Prosigue la crónica sobre la función de danza contemporánea en Los Pinos a partir de su última oración.

- _TEXTO PROPORCIONADO_:
+++++
Por: RICARDO ISRAEL SÁNCHEZ BECERRA / AGENCIA REFORMA

CIUDAD DE MÉXICO.-“¿Qué va haber aquí, joven?”, pregunta un hombre a la entrada del Salón Adolfo López Mateos. “Es danza contemporánea, señor”, le responden y de pronto el paseo dominical por Los Pinos adquiere otra dimensión.

 

Como él, a la función llegan muchas otras familias que se desviaron de la tradicional ruta por la Calzada de los Presidentes y las casas Alemán, De la Madrid y Cárdenas.

 

Otros tantos arriban con pleno conocimiento de que una de las compañías de danza de mayor reconocimiento en el País preparó un programa especial únicamente por el fin de semana que pasó.

 

“Son piezas muy danzadas”, explica a este diario Cecilia Lugo, directora y fundadora de la agrupación Contempodanza, sobre el repertorio elegido para este particular escenario: Marea de arenas -estrenada hace 22 años en el Centro Nacional de las Artes- y El cielo oscurece.

 

“Yo soy de la idea de que a todo mundo le gusta bailar y, si les presentas piezas muy danzadas, muy armónicas y bellas, pues la gente se va a ir acercando más. Ya después les das otras cosas un poco más abstractas, conceptuales”.

 

Esto para nada significa que sea una selección mucho más sencilla de ejecutar, y el centenar de personas reunidas atestigua una verdadera demostración de fuerza, técnica, capacidad y gracia.
+++++
- _DATOS PROPORCIONADOS_:
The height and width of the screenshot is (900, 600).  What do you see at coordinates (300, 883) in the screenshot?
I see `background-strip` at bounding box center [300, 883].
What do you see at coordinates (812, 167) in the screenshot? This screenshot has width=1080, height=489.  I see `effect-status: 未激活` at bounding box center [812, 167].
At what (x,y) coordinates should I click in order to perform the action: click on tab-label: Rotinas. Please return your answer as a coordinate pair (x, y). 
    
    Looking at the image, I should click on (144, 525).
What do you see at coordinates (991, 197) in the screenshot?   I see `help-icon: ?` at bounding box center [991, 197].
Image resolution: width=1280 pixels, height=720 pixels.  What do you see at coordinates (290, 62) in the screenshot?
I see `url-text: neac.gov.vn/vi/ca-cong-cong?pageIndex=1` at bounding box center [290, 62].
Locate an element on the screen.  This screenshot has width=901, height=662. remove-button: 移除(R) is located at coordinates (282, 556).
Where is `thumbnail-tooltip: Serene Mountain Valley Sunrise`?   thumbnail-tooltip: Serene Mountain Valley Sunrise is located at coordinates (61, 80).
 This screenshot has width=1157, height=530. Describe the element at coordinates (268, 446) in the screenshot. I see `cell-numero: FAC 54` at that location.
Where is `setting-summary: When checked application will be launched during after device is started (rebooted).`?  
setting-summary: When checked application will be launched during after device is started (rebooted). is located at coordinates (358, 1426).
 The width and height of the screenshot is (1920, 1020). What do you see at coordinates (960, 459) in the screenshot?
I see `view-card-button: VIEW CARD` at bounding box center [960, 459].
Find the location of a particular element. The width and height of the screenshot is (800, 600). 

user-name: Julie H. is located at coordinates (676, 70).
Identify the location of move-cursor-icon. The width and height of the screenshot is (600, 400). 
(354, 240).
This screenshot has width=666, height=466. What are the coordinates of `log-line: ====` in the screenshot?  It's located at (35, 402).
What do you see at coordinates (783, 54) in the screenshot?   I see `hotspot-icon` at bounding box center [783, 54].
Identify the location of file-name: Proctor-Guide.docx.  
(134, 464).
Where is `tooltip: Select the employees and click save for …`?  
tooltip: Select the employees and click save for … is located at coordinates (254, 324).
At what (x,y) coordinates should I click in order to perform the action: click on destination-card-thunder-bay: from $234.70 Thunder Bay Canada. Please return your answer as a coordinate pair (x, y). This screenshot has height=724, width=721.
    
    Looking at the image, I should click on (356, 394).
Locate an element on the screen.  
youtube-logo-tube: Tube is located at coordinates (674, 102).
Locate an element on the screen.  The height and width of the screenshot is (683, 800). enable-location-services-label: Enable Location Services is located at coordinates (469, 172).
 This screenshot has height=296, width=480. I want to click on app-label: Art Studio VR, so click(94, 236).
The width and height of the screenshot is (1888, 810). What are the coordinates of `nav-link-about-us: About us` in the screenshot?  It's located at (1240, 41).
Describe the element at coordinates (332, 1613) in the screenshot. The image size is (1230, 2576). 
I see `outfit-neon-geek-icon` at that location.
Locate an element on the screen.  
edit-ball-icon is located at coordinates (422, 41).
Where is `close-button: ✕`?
+++++
- _RESPUESTA ESCRITA_:
 

Los siete bailarines de la compañía, ataviados en ligeros atuendos purpúreos, marrones y gris arena, ruedan en el piso, corren, saltan, se contorsionan, se alzan en brazos unos a otros, avanzan de rodillas o se balancean en un pie al ritmo de melodías como la música sefardí del siglo 13 en voz de Jaramar Soto.

 

Atentos, cautivos, inmersos, los espectadores admiran el alto nivel dancístico y la creatividad que caracteriza a esta compañía. Muchos se encargan de inmortalizar el recuerdo grabando cada movimiento con su celular; el imperioso ethos de quien atiende manifestaciones artísticas y culturales en el siglo 21.

 

Casi una hora después, es tiempo ya de continuar el paseo por el Complejo Cultural: recorrer la muestra El espíritu del 68; recostarse sobre las atractivas áreas verdes, e, inevitablemente, indignarse por cómo vivían los ex Mandatarios en la otrora Residencia Oficial. Pero, no sin antes llenar el Salón López Mateos de palmas y ovaciones.

 

“El público que ha venido la verdad es que ha sido muy generoso con su aplauso”, celebra Lugo, quien ya sueña con volver. “Esperemos que el año que entra estemos aquí otra vez”.